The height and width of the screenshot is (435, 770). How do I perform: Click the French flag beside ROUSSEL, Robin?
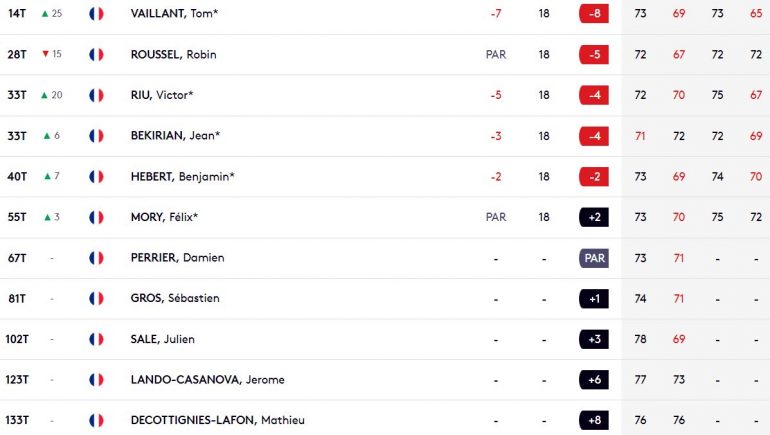tap(96, 54)
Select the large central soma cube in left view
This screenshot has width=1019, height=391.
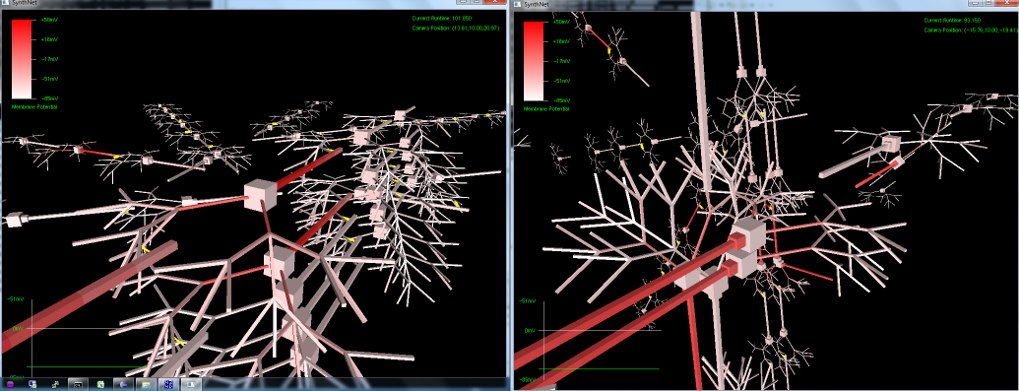[261, 195]
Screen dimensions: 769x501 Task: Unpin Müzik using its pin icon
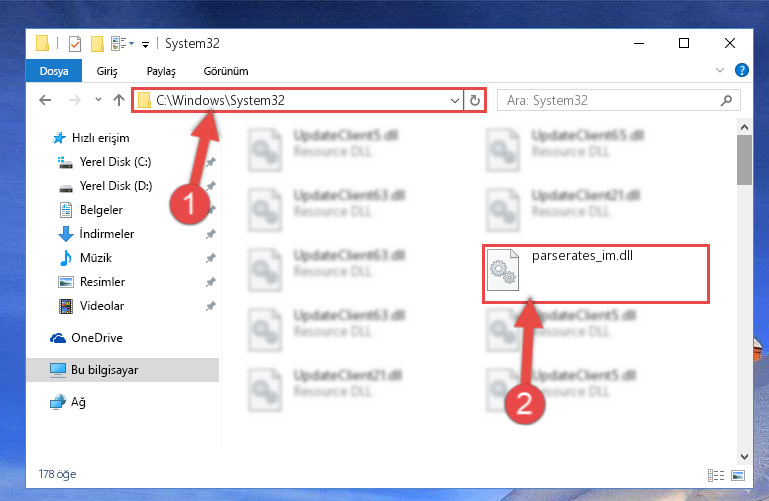pos(211,258)
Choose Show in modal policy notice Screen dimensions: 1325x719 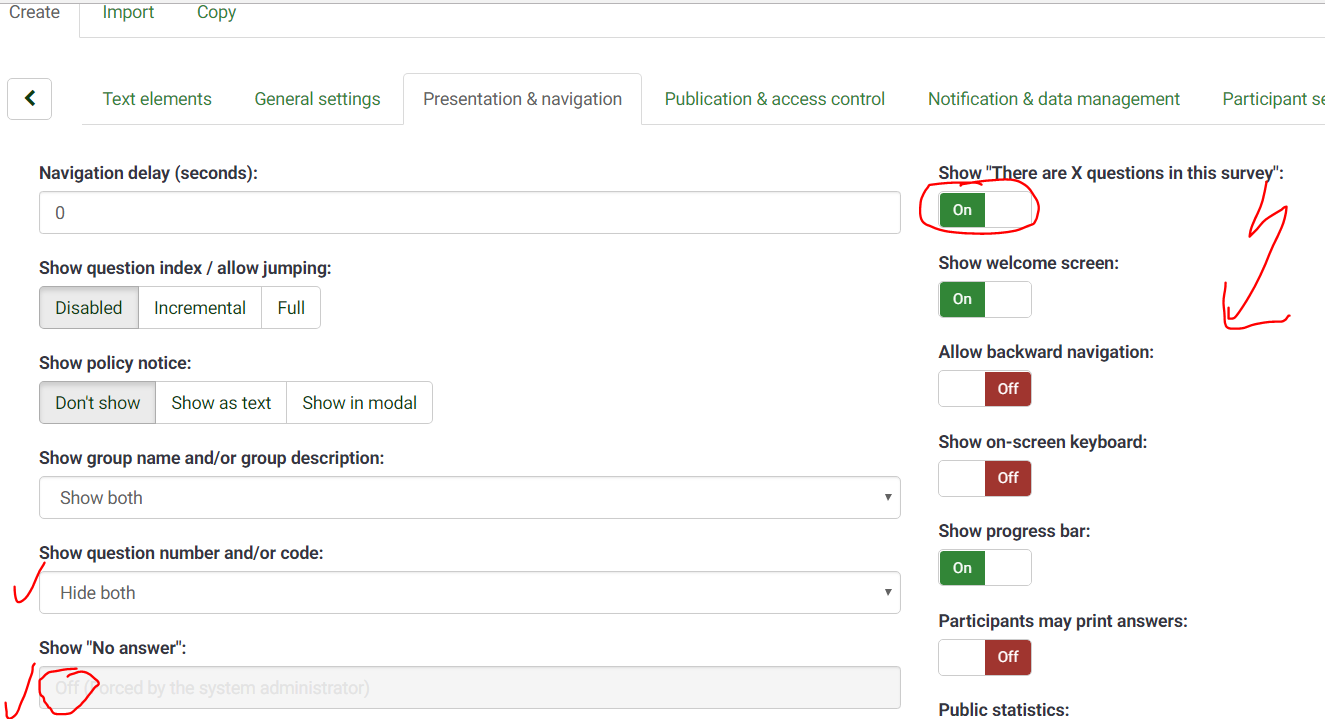coord(359,403)
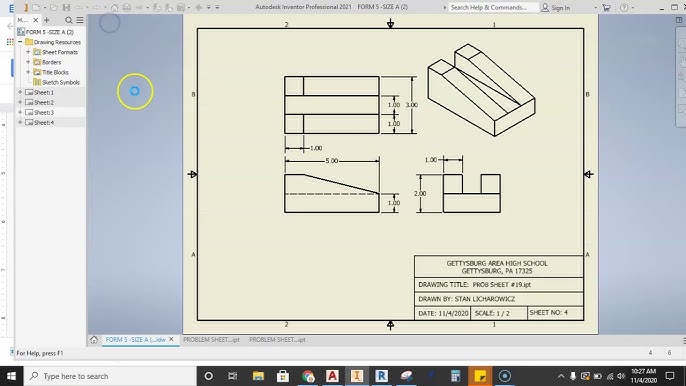Click the Print icon in quick access toolbar
This screenshot has width=686, height=386.
(x=126, y=7)
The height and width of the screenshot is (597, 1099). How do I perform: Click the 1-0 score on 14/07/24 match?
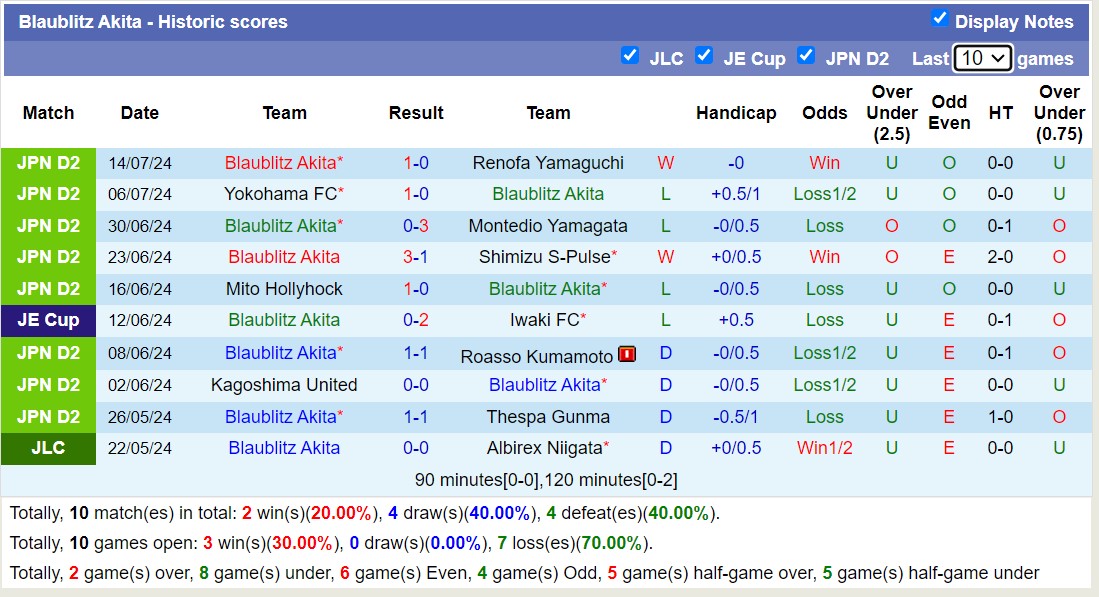416,163
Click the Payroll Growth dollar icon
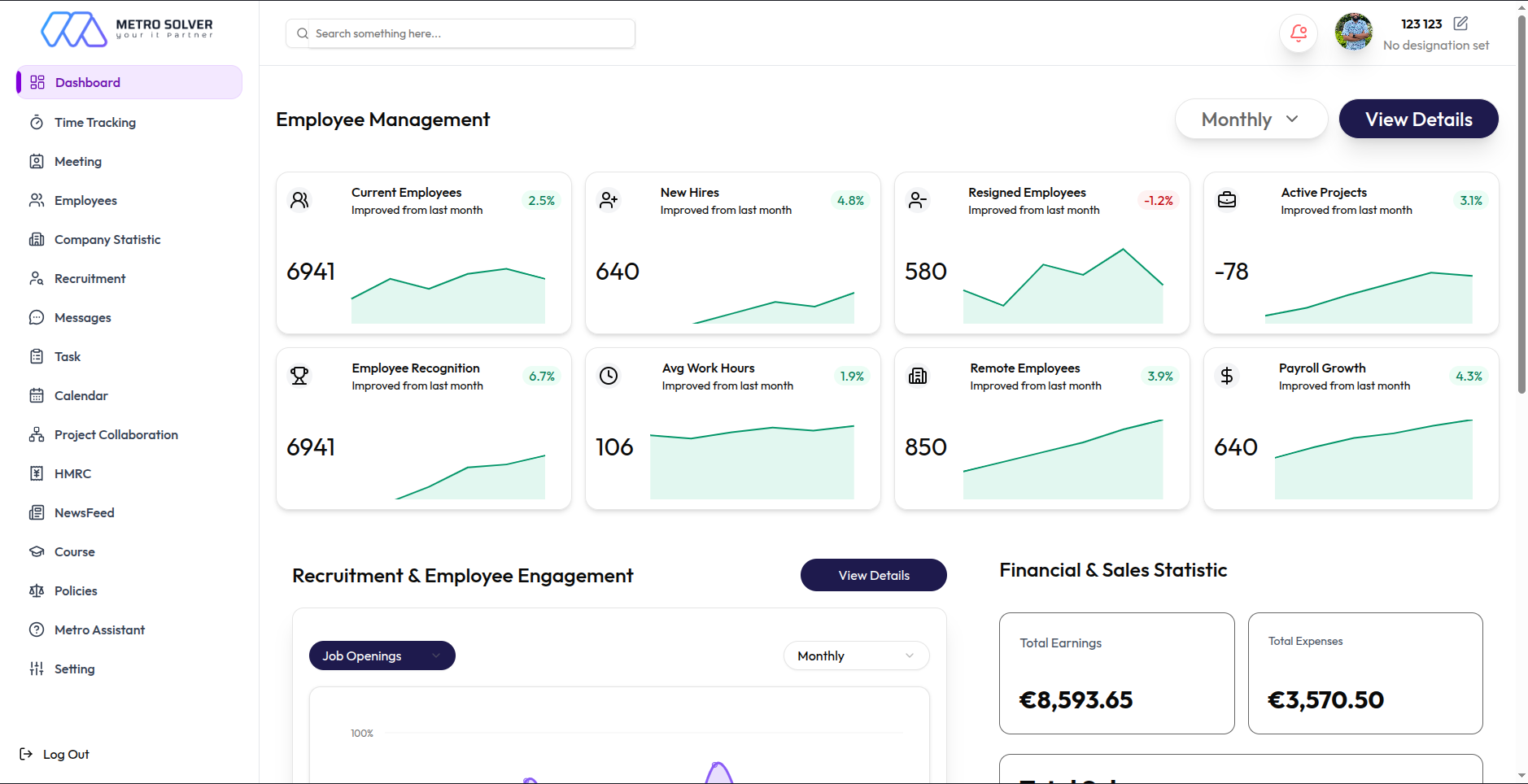1528x784 pixels. pyautogui.click(x=1226, y=376)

Task details:
Starting at the line that contains "The height and width of the screenshot is (597, 1099).", transcribe every line through the end of the listing exactly, including both end lines and excluding pictures.

Answer box:
The height and width of the screenshot is (597, 1099). How do I perform: Click the 1-0 score on 14/07/24 match?
416,163
Click the Payroll Growth dollar icon
1528x784 pixels. pyautogui.click(x=1226, y=376)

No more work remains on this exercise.